The city council is a bunch of yes-men. They were then, and they still are now.
It would be great if the mayor and the city council would apologize and fix the city. We didn't need a ball team. We need businesses to move into the city. Hey, we now have a gigantic Wal-Mart; however, it will be had at the loss of Super K (check the parking lot).
Let them drink pee: Craig Lindsey's article about R. Kelly's continued success despite the allegations against him (which I wholeheartedly believe occurred), was on the money, but definitely failed to mention some of the more relevant issues ["Freak Nasty," December 10].
After months of media scrutiny and national humiliation, R. Kelly never seemed to back down. For Kelly and his fans, whether he's guilty or not was never the issue. White fans and black fans are pretty aware that R. Kelly has a lot of sex with women on tour. I'm not sure who is denying this. Half the reason that Chris Rock's joke at Kelly's expense was so popular was because Kelly is a respected talent who was caught doing something that many other acts have admitted to doing (not the watersports, but c'mon, Def Leppard talked about orgies with mothers and daughters). Sure, the laughs were made under their breath, but that's only because R. Kelly remains a successful singer, unlike the guy who sang "Thriller."

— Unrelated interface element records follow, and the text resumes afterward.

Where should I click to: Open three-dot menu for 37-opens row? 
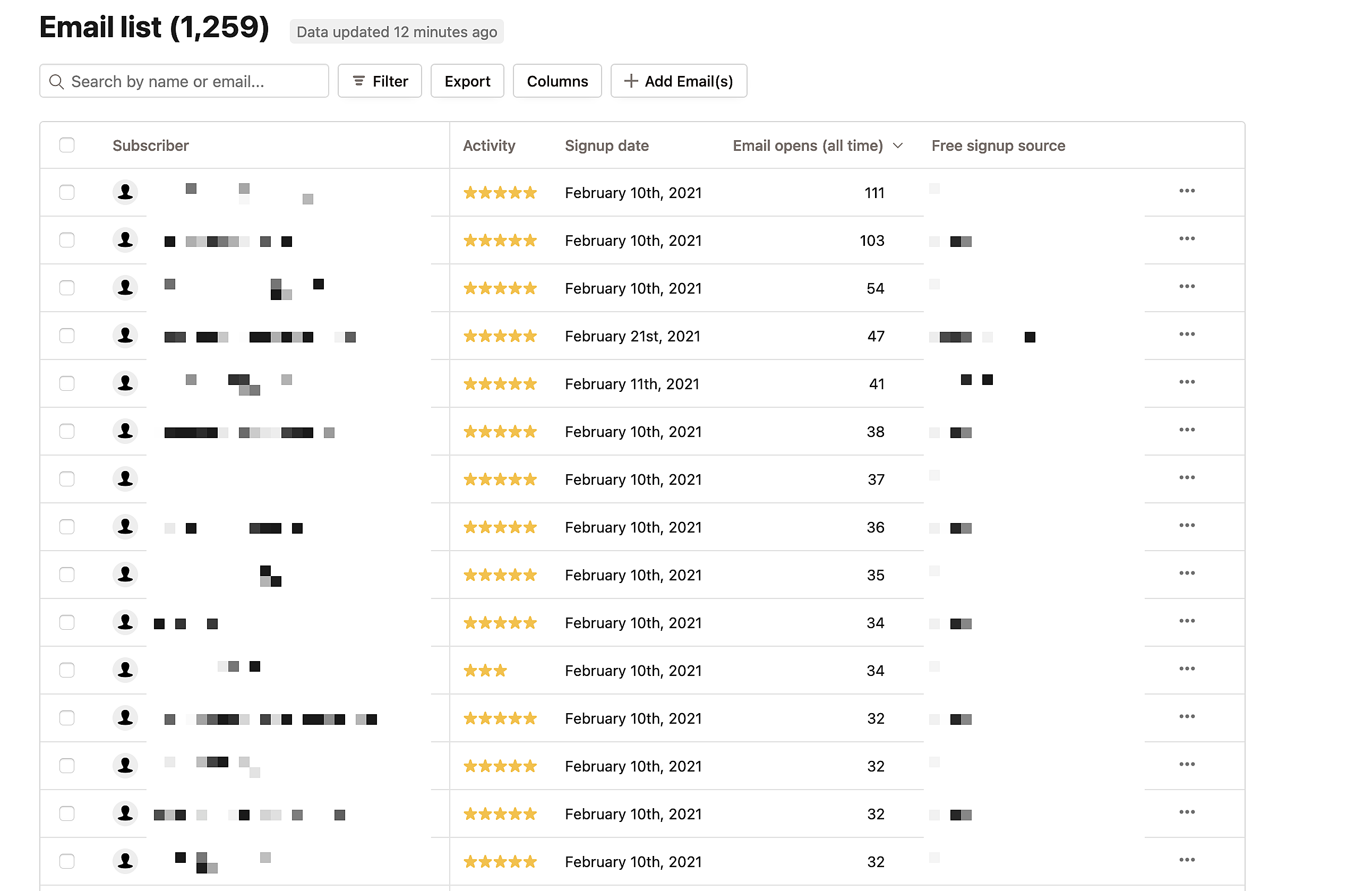click(1186, 477)
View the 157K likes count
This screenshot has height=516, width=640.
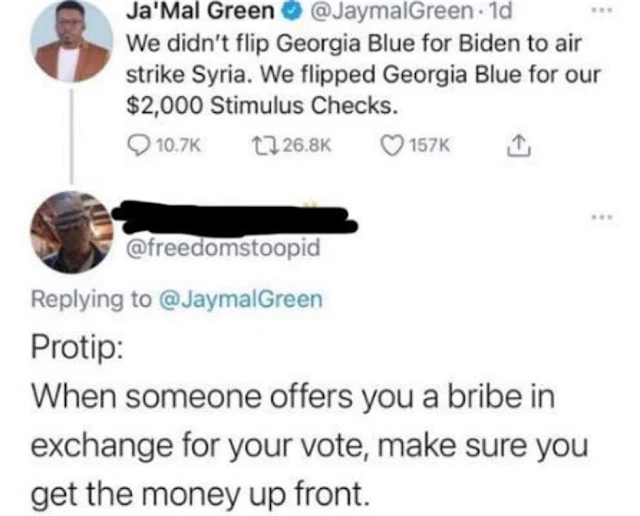(430, 146)
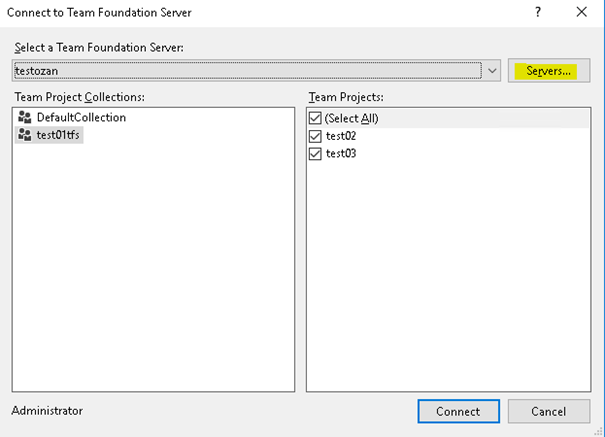
Task: Expand the server dropdown arrow
Action: pyautogui.click(x=491, y=71)
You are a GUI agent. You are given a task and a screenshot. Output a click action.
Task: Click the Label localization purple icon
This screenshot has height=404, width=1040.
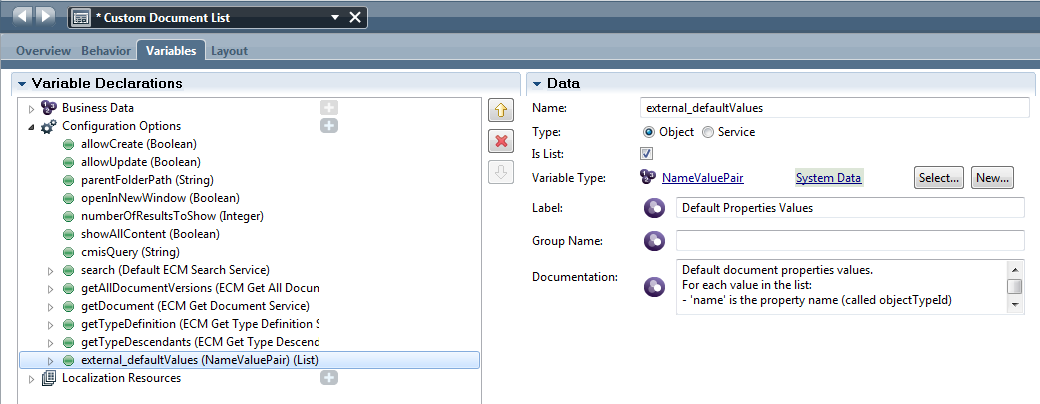655,208
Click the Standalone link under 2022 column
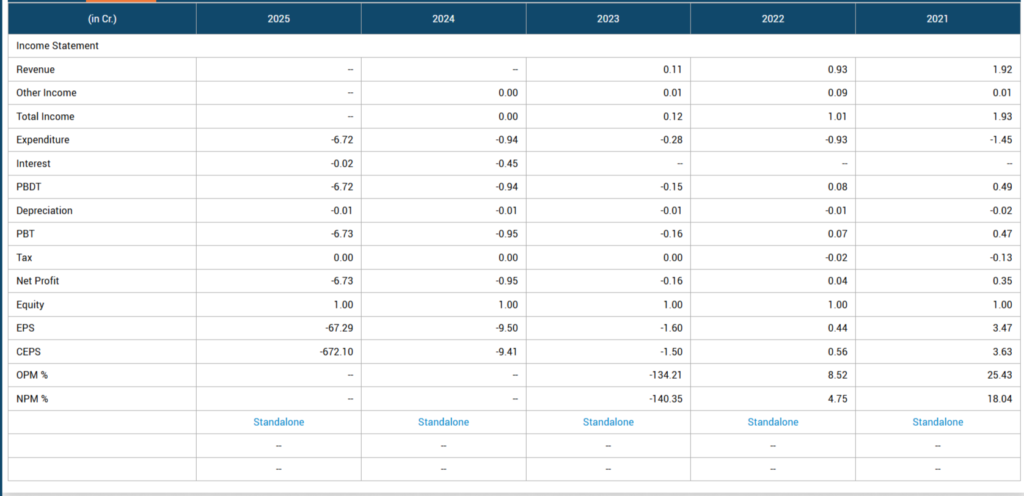 point(773,422)
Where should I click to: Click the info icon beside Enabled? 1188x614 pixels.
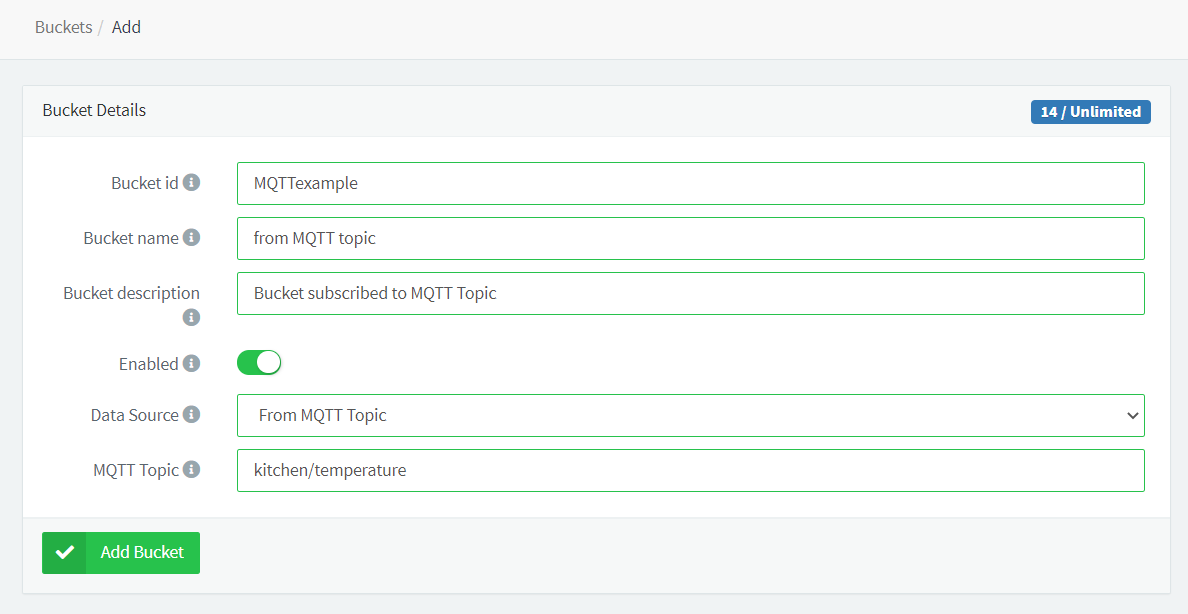[191, 364]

And why is he still successful? It's not because people refuse to believe he's guilty. White people know he has sex with 16-year-old girls. Black people know he has sex with 16-year-old girls. Sixteen-year-old girls know that R. Kelly, like many other rock stars, is available for a one-night stand, if you make it beyond the velvet rope. Everybody knows what's going on behind the curtain. To say that this girl is any sort of "victim" is ridiculously naive.
Maybe you weren't listening to R&B/ pop stations during most of 2002 and 2003. A certain track called "Ignition" and its subsequent remix were probably two of the hottest singles of the year. Kelly isn't riding high on anything but absolute talent. The disc jockeys, comedians, and everyone else in the media wanted Kelly's music to flop. Kelly was the joke of the world. Then, nobody could believe he had the audacity to maintain his artistic credibility and continue making sultry, sexy soul ballads. When "The Chocolate Factory" dropped at the start of 2003, it let its music do the talking.
I think it's obvious that R. Kelly engaged in lewd sexual acts. Similar stories pop up with all sorts of bands. I'd say Kelly isn't doing anything Led Zeppelin didn't try back in '71, and those guys are put on a huge altar (i.e., they get more spin in Cleveland than a dreidel during Hanukkah).
So enough of the R. Kelly blaming. Sure, he's probably guilty of statutory rape (who isn't?). But he's a celebrity, one of the few that can back it up with actual musical ability and talent. Even if it was against her will, which I sincerely doubt, we are just talking about a little bit of urine. It's 90 percent water. You can drink it. Didn't anyone see Waterworld? Oh wait, no, just me.
Keep those barbs and plaudits coming: I just wanted to take a moment to thank Christine Howey for the article "We Laughed, We Cried, We Puked" [December 31]. For such a long time, the Cleveland arts scene has suffered from an inferiority complex. Having "vigorous, informed" criticism, coupled with your sheer delight in our regional theater scene, is not only refreshing, it is sorely needed! I know and have worked with many of the people you write about and recommend. I can tell you that it is much appreciated.
Locals, take note: I truly enjoyed "Missing!" [November 26], having been a huge Calvin and Hobbes fan since the beginning. I would like to add two facts that the author may already know, but didn't include in the article. The coolest one is that downtown Chagrin Falls is featured on the back of The Essential Calvin and Hobbes treasury. My then-five-year-old son noticed it one day when he was looking at the book.
The second one, common knowledge around town, is that Bill Watterson's mother used to work at Fireside Books.
Thanks again for the great article. I love Frazz as well and enjoyed Jef Mallett's illustrations.
C&H was as good as it got: I am writing to James Renner in appreciation of his article on Bill Watterson. When I first discovered Calvin and Hobbes in 1994, I found a truly imaginative cartoon.
Like a lot of Calvin and Hobbes fans, I miss the comic strip. I don't read the comics page anymore, simply because I don't see anything worth reading. Just wanted to let Renner know my appreciation as a C & H fan.